-- Problem --
The answer must be a single number: how many lines in the entries hold the string "Accueil".

-- Given data --

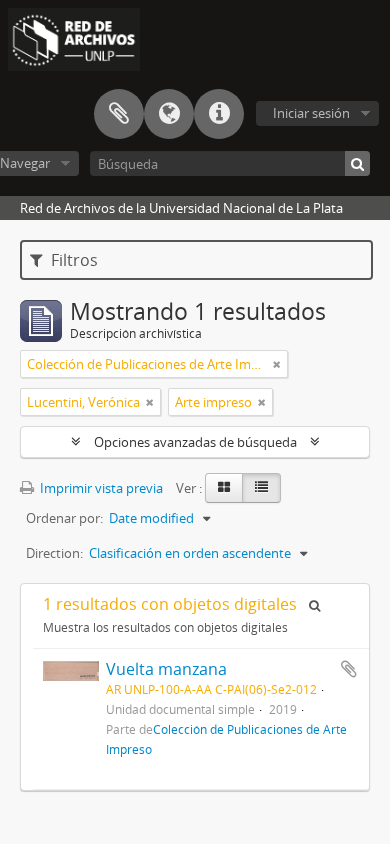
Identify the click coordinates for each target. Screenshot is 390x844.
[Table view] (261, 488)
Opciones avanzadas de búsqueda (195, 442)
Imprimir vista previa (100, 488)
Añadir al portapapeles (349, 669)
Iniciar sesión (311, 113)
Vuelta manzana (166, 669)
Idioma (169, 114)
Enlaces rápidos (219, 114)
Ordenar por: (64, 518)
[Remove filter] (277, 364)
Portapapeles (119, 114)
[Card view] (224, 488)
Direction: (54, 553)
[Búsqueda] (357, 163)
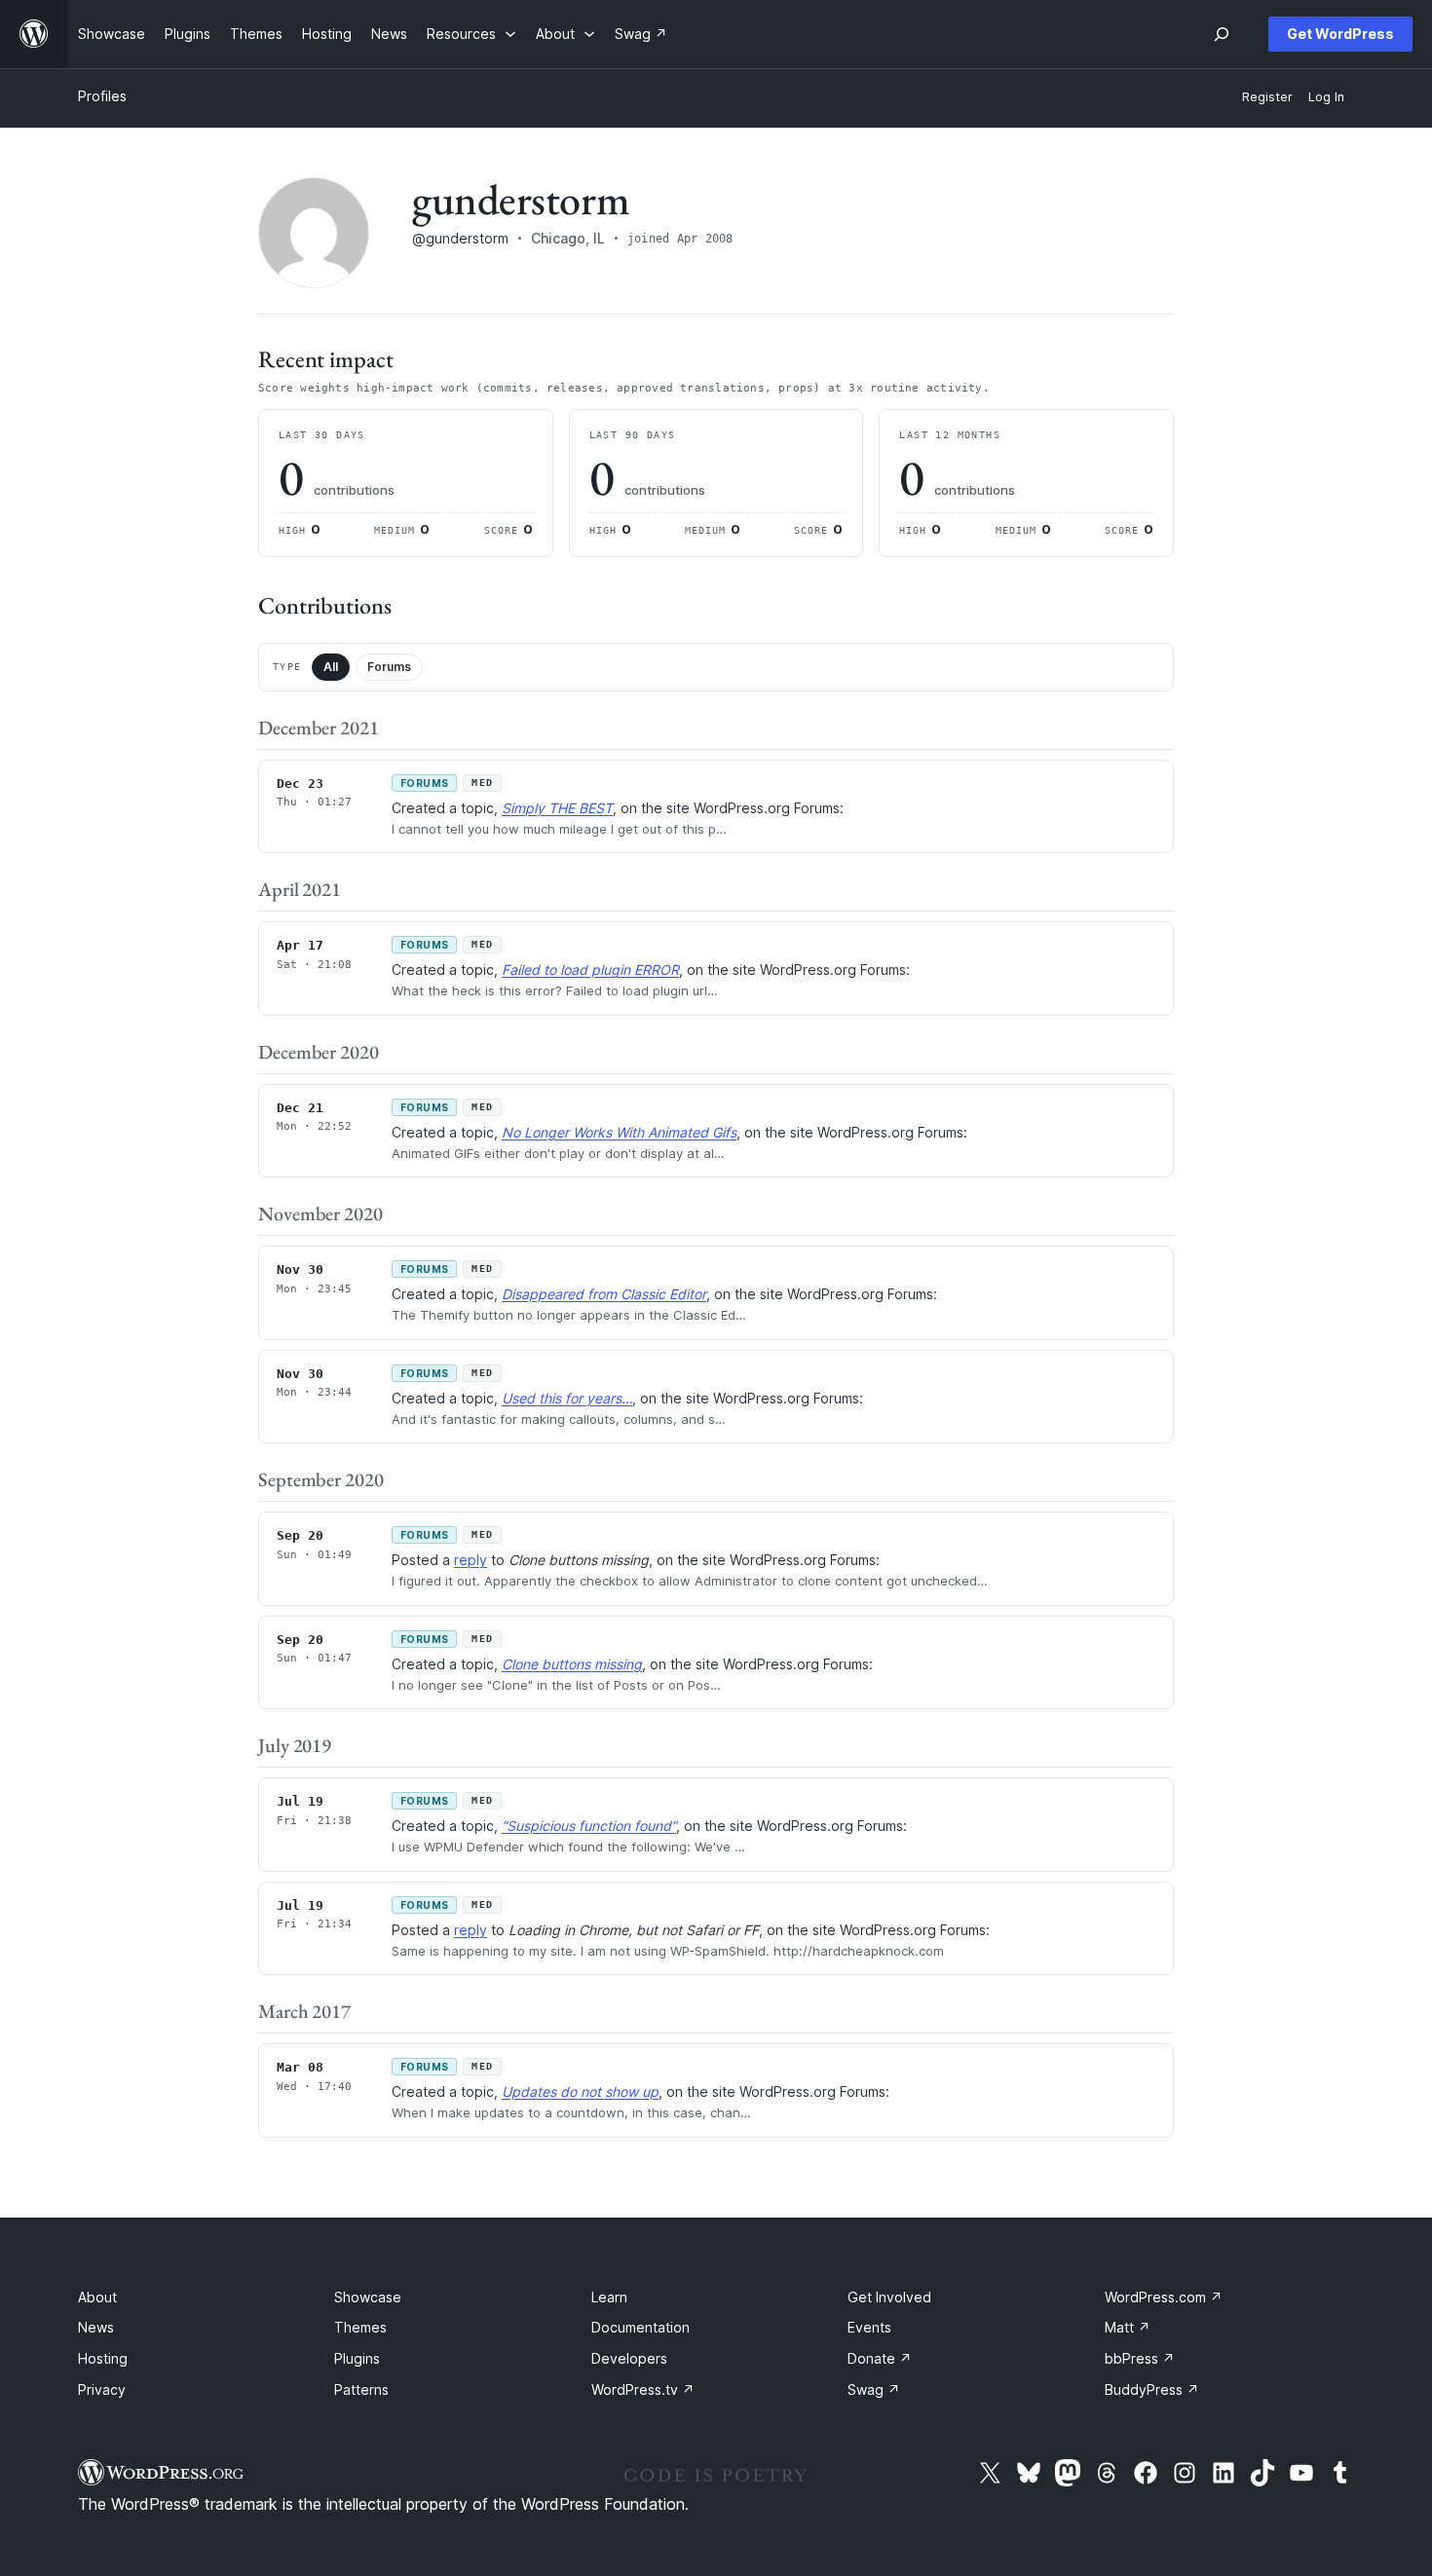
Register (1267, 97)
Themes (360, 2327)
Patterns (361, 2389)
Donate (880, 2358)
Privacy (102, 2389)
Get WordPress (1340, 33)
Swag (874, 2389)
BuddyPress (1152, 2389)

---

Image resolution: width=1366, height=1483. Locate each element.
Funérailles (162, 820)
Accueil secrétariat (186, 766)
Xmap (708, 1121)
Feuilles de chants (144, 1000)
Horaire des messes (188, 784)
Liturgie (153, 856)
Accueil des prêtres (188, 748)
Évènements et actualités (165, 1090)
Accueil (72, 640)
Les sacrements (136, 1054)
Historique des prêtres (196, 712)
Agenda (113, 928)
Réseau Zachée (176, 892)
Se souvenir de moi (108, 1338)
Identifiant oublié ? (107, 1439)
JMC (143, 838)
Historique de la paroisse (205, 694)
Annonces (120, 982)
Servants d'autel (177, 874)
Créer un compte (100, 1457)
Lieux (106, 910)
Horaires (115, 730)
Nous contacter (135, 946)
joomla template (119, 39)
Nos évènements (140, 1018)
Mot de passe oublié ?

-- Solution to the problem --
3